Dr. Huynh Thanh Dien suggested: In the context that the Government focuses on solutions to develop the economy and the State Bank has also assigned all credit growth targets for the whole year of 2024, banks should consider quickly reducing medium and long-term lending rates. Interest rates must be reduced further so that companies will be bold enough to borrow capital to invest and expand production. According to him, in the long term, the Government still has to promote solutions to regain confidence in the corporate bond market.

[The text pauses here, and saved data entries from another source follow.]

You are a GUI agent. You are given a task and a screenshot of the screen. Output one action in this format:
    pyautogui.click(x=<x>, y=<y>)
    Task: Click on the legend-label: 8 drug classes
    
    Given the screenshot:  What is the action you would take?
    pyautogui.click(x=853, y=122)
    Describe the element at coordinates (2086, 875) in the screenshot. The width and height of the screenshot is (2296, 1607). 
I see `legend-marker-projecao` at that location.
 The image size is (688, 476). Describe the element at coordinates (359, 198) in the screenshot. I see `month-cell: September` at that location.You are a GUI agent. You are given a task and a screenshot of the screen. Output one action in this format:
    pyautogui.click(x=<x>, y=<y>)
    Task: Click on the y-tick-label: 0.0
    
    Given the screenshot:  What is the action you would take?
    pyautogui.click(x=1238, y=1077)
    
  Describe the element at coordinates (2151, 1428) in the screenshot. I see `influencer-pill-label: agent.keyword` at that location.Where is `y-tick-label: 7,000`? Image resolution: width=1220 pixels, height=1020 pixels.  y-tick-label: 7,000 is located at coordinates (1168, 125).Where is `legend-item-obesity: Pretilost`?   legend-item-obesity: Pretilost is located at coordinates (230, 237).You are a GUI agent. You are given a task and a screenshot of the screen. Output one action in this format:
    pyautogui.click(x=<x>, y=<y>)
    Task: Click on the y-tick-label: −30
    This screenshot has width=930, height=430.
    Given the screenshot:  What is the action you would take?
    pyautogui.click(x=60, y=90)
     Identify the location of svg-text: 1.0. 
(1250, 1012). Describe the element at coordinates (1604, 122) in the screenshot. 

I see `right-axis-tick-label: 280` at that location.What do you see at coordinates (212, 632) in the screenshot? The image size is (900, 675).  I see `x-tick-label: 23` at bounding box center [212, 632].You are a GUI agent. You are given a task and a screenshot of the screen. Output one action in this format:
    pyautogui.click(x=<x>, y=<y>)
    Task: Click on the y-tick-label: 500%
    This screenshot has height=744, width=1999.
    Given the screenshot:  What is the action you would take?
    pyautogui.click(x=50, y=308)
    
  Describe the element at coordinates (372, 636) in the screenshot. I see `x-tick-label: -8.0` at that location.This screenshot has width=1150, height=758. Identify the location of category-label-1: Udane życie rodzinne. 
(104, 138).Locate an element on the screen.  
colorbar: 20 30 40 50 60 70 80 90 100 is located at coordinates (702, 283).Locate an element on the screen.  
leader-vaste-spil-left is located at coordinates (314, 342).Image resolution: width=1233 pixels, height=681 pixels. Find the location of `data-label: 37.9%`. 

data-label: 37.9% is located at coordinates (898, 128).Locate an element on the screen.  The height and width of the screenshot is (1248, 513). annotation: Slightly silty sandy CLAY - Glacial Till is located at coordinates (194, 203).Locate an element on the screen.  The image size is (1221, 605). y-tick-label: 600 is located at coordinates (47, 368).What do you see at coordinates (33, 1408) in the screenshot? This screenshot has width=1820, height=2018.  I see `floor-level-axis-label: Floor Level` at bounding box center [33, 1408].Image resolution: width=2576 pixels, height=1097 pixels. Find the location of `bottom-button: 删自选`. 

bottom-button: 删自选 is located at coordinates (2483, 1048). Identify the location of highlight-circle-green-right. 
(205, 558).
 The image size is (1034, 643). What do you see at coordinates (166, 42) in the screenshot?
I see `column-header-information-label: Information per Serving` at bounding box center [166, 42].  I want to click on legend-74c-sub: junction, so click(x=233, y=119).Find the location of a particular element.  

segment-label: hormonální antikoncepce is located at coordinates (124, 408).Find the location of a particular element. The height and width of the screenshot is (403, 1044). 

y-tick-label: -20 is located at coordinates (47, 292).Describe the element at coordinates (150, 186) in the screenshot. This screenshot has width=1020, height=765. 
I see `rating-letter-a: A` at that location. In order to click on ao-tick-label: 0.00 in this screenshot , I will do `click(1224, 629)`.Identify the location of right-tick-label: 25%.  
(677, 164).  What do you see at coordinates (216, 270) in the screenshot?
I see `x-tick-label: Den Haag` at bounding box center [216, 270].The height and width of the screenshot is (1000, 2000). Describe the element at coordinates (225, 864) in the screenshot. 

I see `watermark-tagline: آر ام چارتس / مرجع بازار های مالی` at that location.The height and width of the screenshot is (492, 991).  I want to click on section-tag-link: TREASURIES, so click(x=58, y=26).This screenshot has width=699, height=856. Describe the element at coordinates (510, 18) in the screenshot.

For the stock market, consider introducing more new products to attract investors and upgrade the market. In particular, state management agencies need to strengthen inspection and supervision of activities in the financial market in general to limit violations. When investors have confidence, they will invest in stocks and bonds, and businesses will be able to mobilize capital, reducing the use of loans from banks.

Explaining that medium- and long-term lending rates are higher than short-term rates, Mr. Pham Chi Quang, Director of the Monetary Policy Department (SBV), said that current mobilization and lending rates have decreased significantly compared to the period before the Covid-19 pandemic. Currently, up to 80% of banks' mobilized capital comes from the short term, only 20% comes from the medium and long term. Meanwhile, over 50% of outstanding credit is in the medium and long term. Banks that lend medium and long term often rely on medium and long-term mobilization rates of 12 months or 24 months plus a margin, leading to a delay in adjusting medium and long-term lending rates compared to mobilization rates.

Short-term mobilization interest rates are unlikely to decrease further, while mobilization interest rates for terms of 12 months or more can be maintained at above 5%/year, which is appropriate, because with inflation at 3%, this positive interest rate can still support banks in mobilizing capital. Lending interest rates can be further reduced because they are currently relatively high compared to mobilization.